» THINGS TO DO:
1 – Duplicate the stretch of the parliamentary debate excerpt from "I am glad of" through "Private Members' Bill.".
2 – List the values that the parliamentary debate excerpt says society should put at the top of the agenda.

These are the important issues in our lives and the ones relevant to this Bill. When I looked at the details of this Bill I was immediately reminded of the words of Karl Marx who said that philosophers have only interpreted the world, the point being to change it. That is what true community politics is about. It is about changing our world, our area, our villages and towns, and about changing our society in a way that puts equality, justice and peace at the top of the agenda.

I share the concerns of Deputy Cowley regarding rural communities, but the overall thrust of the Bill is positive and progressive and I urge all Deputies to support it.

I am glad of the opportunity to respond to this Bill, which the Government opposes on the basis that it is bureaucratic and unnecessary, and provides no added value to the sustainable development agenda at any level. We have had to guess to some extent what the Bill is all about because it does not tell us what any reasonable legislator would expect to be told about draft primary legislation.

Because it is a Private Members' Bill.

(Dataset records)
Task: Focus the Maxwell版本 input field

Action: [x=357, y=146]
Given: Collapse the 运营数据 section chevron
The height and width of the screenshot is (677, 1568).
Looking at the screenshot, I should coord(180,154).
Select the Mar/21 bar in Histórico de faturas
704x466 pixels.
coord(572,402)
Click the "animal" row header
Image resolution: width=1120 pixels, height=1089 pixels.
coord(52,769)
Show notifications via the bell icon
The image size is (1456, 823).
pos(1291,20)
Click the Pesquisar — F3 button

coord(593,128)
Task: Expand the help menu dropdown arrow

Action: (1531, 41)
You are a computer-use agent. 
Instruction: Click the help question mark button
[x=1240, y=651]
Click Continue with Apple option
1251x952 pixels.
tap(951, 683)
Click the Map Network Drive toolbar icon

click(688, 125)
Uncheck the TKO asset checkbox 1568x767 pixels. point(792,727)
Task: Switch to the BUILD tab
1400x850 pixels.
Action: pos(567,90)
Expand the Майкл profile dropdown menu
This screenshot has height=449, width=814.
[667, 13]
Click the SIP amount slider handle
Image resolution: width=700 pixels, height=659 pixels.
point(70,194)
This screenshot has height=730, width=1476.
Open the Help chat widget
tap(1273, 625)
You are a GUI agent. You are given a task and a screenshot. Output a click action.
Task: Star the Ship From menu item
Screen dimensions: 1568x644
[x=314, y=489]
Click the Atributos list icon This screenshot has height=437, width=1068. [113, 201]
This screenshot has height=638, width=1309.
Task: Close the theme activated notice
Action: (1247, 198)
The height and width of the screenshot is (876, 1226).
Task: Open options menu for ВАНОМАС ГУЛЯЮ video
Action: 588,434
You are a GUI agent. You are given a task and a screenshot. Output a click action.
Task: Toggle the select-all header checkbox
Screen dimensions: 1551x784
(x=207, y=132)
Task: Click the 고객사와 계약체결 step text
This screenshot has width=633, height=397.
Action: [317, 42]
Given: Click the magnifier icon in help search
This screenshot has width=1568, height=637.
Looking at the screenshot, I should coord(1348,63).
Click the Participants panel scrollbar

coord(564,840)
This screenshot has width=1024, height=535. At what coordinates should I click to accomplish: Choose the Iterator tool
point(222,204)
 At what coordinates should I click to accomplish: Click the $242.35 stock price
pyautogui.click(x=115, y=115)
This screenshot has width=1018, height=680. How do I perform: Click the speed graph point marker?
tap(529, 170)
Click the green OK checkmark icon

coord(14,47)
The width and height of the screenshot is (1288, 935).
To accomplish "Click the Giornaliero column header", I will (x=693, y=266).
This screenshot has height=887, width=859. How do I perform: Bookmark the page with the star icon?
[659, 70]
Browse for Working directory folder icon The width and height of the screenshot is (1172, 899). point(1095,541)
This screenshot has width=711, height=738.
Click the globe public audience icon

» WRITTEN ANSWERS:
1 –
I am glad of the opportunity to respond to this Bill, which the Government opposes on the basis that it is bureaucratic and unnecessary, and provides no added value to the sustainable development agenda at any level. We have had to guess to some extent what the Bill is all about because it does not tell us what any reasonable legislator would expect to be told about draft primary legislation.

Because it is a Private Members' Bill.

2 –
- Equality
- Justice
- Peace